WHAT YOU HAVE TO DO:
This exercise needs the complete data reproduced exactly.

==== RECORDED INFORMATION ====

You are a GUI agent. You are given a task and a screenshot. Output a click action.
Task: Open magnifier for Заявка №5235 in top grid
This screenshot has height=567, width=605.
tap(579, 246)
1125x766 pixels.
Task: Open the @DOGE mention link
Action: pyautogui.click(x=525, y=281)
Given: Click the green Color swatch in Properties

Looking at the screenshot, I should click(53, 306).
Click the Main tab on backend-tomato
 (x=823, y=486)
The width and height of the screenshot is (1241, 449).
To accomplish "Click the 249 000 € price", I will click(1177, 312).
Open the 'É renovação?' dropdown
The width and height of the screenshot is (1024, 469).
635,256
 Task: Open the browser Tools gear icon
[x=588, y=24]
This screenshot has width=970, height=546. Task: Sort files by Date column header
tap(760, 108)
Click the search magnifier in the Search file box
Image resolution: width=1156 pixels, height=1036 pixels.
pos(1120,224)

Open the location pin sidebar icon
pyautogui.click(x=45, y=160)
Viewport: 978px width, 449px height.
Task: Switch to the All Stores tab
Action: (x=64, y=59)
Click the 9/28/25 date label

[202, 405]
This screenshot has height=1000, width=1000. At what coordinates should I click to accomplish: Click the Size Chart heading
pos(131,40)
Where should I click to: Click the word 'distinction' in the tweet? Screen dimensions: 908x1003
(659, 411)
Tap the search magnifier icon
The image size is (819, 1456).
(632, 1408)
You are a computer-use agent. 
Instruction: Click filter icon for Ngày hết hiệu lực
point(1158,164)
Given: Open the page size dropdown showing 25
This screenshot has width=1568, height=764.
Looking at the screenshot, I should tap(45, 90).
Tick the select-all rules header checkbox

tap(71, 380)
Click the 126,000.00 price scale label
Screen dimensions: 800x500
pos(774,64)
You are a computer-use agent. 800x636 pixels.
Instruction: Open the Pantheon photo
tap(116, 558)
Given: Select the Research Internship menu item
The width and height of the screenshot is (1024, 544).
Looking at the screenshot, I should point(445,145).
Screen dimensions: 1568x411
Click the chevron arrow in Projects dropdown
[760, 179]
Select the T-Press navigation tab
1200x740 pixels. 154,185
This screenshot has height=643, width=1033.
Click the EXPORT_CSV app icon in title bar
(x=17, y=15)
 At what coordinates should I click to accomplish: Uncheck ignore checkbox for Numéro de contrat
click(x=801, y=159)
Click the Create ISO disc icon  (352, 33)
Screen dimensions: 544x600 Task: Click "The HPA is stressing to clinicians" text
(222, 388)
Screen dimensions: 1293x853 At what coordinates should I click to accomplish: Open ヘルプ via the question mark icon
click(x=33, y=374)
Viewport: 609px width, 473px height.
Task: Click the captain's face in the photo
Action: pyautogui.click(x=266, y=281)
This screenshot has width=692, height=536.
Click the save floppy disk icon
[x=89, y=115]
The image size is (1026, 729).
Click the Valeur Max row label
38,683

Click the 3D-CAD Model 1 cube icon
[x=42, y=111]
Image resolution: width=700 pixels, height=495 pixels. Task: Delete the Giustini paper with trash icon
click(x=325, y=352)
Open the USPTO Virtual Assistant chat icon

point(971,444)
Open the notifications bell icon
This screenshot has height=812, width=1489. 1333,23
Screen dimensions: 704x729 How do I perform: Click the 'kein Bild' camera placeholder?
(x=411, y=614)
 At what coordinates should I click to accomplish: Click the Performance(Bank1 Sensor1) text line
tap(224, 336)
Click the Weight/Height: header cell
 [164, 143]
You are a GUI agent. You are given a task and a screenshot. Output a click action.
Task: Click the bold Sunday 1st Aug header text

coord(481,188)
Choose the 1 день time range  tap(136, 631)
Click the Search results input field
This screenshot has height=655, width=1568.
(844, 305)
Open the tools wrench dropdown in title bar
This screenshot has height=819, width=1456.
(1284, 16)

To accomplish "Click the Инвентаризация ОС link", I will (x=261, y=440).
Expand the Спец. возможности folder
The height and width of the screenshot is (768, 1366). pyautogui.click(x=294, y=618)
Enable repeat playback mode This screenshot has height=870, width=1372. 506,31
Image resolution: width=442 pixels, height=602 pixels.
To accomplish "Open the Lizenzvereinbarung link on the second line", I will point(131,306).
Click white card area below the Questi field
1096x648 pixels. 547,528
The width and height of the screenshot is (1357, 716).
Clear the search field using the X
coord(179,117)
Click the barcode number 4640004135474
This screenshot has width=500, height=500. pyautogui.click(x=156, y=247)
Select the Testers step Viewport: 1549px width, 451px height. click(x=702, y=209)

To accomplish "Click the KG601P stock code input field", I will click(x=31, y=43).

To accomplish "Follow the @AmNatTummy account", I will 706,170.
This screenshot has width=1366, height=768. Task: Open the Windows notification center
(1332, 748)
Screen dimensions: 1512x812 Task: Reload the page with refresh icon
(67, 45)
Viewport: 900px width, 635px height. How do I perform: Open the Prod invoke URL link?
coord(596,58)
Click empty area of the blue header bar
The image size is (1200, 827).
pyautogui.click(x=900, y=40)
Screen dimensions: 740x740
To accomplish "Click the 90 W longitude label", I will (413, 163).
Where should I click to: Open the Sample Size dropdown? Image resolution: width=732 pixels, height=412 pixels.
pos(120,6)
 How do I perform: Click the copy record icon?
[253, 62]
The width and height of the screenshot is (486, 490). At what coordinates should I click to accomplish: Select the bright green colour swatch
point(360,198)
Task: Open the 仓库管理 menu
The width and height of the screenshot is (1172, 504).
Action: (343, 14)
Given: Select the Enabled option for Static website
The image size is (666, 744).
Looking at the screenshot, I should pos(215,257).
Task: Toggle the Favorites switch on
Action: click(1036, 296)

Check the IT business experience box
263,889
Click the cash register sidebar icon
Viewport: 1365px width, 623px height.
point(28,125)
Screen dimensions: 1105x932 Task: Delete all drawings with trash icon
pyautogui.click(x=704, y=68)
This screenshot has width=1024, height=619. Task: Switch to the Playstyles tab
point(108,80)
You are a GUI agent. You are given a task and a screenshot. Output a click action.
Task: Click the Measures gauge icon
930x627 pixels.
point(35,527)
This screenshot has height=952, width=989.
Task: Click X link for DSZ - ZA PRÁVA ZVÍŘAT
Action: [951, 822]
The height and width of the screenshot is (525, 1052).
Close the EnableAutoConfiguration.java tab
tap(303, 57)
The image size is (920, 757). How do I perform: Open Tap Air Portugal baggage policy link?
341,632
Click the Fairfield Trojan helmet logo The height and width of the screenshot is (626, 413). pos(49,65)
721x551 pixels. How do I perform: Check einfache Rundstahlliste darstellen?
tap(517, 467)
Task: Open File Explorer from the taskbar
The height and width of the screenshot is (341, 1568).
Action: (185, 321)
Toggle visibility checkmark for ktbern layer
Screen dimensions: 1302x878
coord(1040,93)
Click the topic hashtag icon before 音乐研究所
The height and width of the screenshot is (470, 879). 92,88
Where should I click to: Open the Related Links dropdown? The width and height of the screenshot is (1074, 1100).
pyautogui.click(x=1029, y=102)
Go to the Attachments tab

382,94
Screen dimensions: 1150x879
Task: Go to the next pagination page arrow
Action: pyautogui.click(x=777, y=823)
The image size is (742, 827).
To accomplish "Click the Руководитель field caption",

====

TASK RESPONSE:
You are a GUI agent. You are given a task and a screenshot. Output a click action.
Task: Open magnifier for Заявка №5235 in top grid
This screenshot has height=567, width=605.
tap(579, 246)
1125x766 pixels.
Task: Open the @DOGE mention link
Action: pyautogui.click(x=525, y=281)
Given: Click the green Color swatch in Properties

Looking at the screenshot, I should click(53, 306).
Click the Main tab on backend-tomato
 (x=823, y=486)
The width and height of the screenshot is (1241, 449).
To accomplish "Click the 249 000 € price", I will click(1177, 312).
Open the 'É renovação?' dropdown
The width and height of the screenshot is (1024, 469).
635,256
 Task: Open the browser Tools gear icon
[x=588, y=24]
This screenshot has width=970, height=546. Task: Sort files by Date column header
tap(760, 108)
Click the search magnifier in the Search file box
Image resolution: width=1156 pixels, height=1036 pixels.
pos(1120,224)

Open the location pin sidebar icon
pyautogui.click(x=45, y=160)
Viewport: 978px width, 449px height.
Task: Switch to the All Stores tab
Action: (x=64, y=59)
Click the 9/28/25 date label

[202, 405]
This screenshot has height=1000, width=1000. At what coordinates should I click to accomplish: Click the Size Chart heading
pos(131,40)
Where should I click to: Click the word 'distinction' in the tweet? Screen dimensions: 908x1003
(659, 411)
Tap the search magnifier icon
The image size is (819, 1456).
(632, 1408)
You are a computer-use agent. 
Instruction: Click filter icon for Ngày hết hiệu lực
point(1158,164)
Given: Open the page size dropdown showing 25
This screenshot has width=1568, height=764.
Looking at the screenshot, I should tap(45, 90).
Tick the select-all rules header checkbox

tap(71, 380)
Click the 126,000.00 price scale label
Screen dimensions: 800x500
pos(774,64)
You are a computer-use agent. 800x636 pixels.
Instruction: Open the Pantheon photo
tap(116, 558)
Given: Select the Research Internship menu item
The width and height of the screenshot is (1024, 544).
Looking at the screenshot, I should point(445,145).
Screen dimensions: 1568x411
Click the chevron arrow in Projects dropdown
[760, 179]
Select the T-Press navigation tab
1200x740 pixels. 154,185
This screenshot has height=643, width=1033.
Click the EXPORT_CSV app icon in title bar
(x=17, y=15)
 At what coordinates should I click to accomplish: Uncheck ignore checkbox for Numéro de contrat
click(x=801, y=159)
Click the Create ISO disc icon  (352, 33)
Screen dimensions: 544x600 Task: Click "The HPA is stressing to clinicians" text
(222, 388)
Screen dimensions: 1293x853 At what coordinates should I click to accomplish: Open ヘルプ via the question mark icon
click(x=33, y=374)
Viewport: 609px width, 473px height.
Task: Click the captain's face in the photo
Action: pyautogui.click(x=266, y=281)
This screenshot has width=692, height=536.
Click the save floppy disk icon
[x=89, y=115]
The image size is (1026, 729).
Click the Valeur Max row label
38,683

Click the 3D-CAD Model 1 cube icon
[x=42, y=111]
Image resolution: width=700 pixels, height=495 pixels. Task: Delete the Giustini paper with trash icon
click(x=325, y=352)
Open the USPTO Virtual Assistant chat icon

point(971,444)
Open the notifications bell icon
This screenshot has height=812, width=1489. 1333,23
Screen dimensions: 704x729 How do I perform: Click the 'kein Bild' camera placeholder?
(x=411, y=614)
 At what coordinates should I click to accomplish: Click the Performance(Bank1 Sensor1) text line
tap(224, 336)
Click the Weight/Height: header cell
 [164, 143]
You are a GUI agent. You are given a task and a screenshot. Output a click action.
Task: Click the bold Sunday 1st Aug header text

coord(481,188)
Choose the 1 день time range  tap(136, 631)
Click the Search results input field
This screenshot has height=655, width=1568.
(844, 305)
Open the tools wrench dropdown in title bar
This screenshot has height=819, width=1456.
(1284, 16)

To accomplish "Click the Инвентаризация ОС link", I will (x=261, y=440).
Expand the Спец. возможности folder
The height and width of the screenshot is (768, 1366). pyautogui.click(x=294, y=618)
Enable repeat playback mode This screenshot has height=870, width=1372. 506,31
Image resolution: width=442 pixels, height=602 pixels.
To accomplish "Open the Lizenzvereinbarung link on the second line", I will point(131,306).
Click white card area below the Questi field
1096x648 pixels. 547,528
The width and height of the screenshot is (1357, 716).
Clear the search field using the X
coord(179,117)
Click the barcode number 4640004135474
This screenshot has width=500, height=500. pyautogui.click(x=156, y=247)
Select the Testers step Viewport: 1549px width, 451px height. click(x=702, y=209)

To accomplish "Click the KG601P stock code input field", I will click(x=31, y=43).

To accomplish "Follow the @AmNatTummy account", I will 706,170.
This screenshot has width=1366, height=768. Task: Open the Windows notification center
(1332, 748)
Screen dimensions: 1512x812 Task: Reload the page with refresh icon
(67, 45)
Viewport: 900px width, 635px height. How do I perform: Open the Prod invoke URL link?
coord(596,58)
Click empty area of the blue header bar
The image size is (1200, 827).
pyautogui.click(x=900, y=40)
Screen dimensions: 740x740
To accomplish "Click the 90 W longitude label", I will (413, 163).
Where should I click to: Open the Sample Size dropdown? Image resolution: width=732 pixels, height=412 pixels.
pos(120,6)
 How do I perform: Click the copy record icon?
[253, 62]
The width and height of the screenshot is (486, 490). At what coordinates should I click to accomplish: Select the bright green colour swatch
point(360,198)
Task: Open the 仓库管理 menu
The width and height of the screenshot is (1172, 504).
Action: (343, 14)
Given: Select the Enabled option for Static website
The image size is (666, 744).
Looking at the screenshot, I should pos(215,257).
Task: Toggle the Favorites switch on
Action: click(1036, 296)

Check the IT business experience box
263,889
Click the cash register sidebar icon
Viewport: 1365px width, 623px height.
point(28,125)
Screen dimensions: 1105x932 Task: Delete all drawings with trash icon
pyautogui.click(x=704, y=68)
This screenshot has width=1024, height=619. Task: Switch to the Playstyles tab
point(108,80)
You are a GUI agent. You are given a task and a screenshot. Output a click action.
Task: Click the Measures gauge icon
930x627 pixels.
point(35,527)
This screenshot has height=952, width=989.
Task: Click X link for DSZ - ZA PRÁVA ZVÍŘAT
Action: [951, 822]
The height and width of the screenshot is (525, 1052).
Close the EnableAutoConfiguration.java tab
tap(303, 57)
The image size is (920, 757). How do I perform: Open Tap Air Portugal baggage policy link?
341,632
Click the Fairfield Trojan helmet logo The height and width of the screenshot is (626, 413). pos(49,65)
721x551 pixels. How do I perform: Check einfache Rundstahlliste darstellen?
tap(517, 467)
Task: Open File Explorer from the taskbar
The height and width of the screenshot is (341, 1568).
Action: (185, 321)
Toggle visibility checkmark for ktbern layer
Screen dimensions: 1302x878
coord(1040,93)
Click the topic hashtag icon before 音乐研究所
The height and width of the screenshot is (470, 879). 92,88
Where should I click to: Open the Related Links dropdown? The width and height of the screenshot is (1074, 1100).
pyautogui.click(x=1029, y=102)
Go to the Attachments tab

382,94
Screen dimensions: 1150x879
Task: Go to the next pagination page arrow
Action: pyautogui.click(x=777, y=823)
The image size is (742, 827).
To accomplish "Click the Руководитель field caption",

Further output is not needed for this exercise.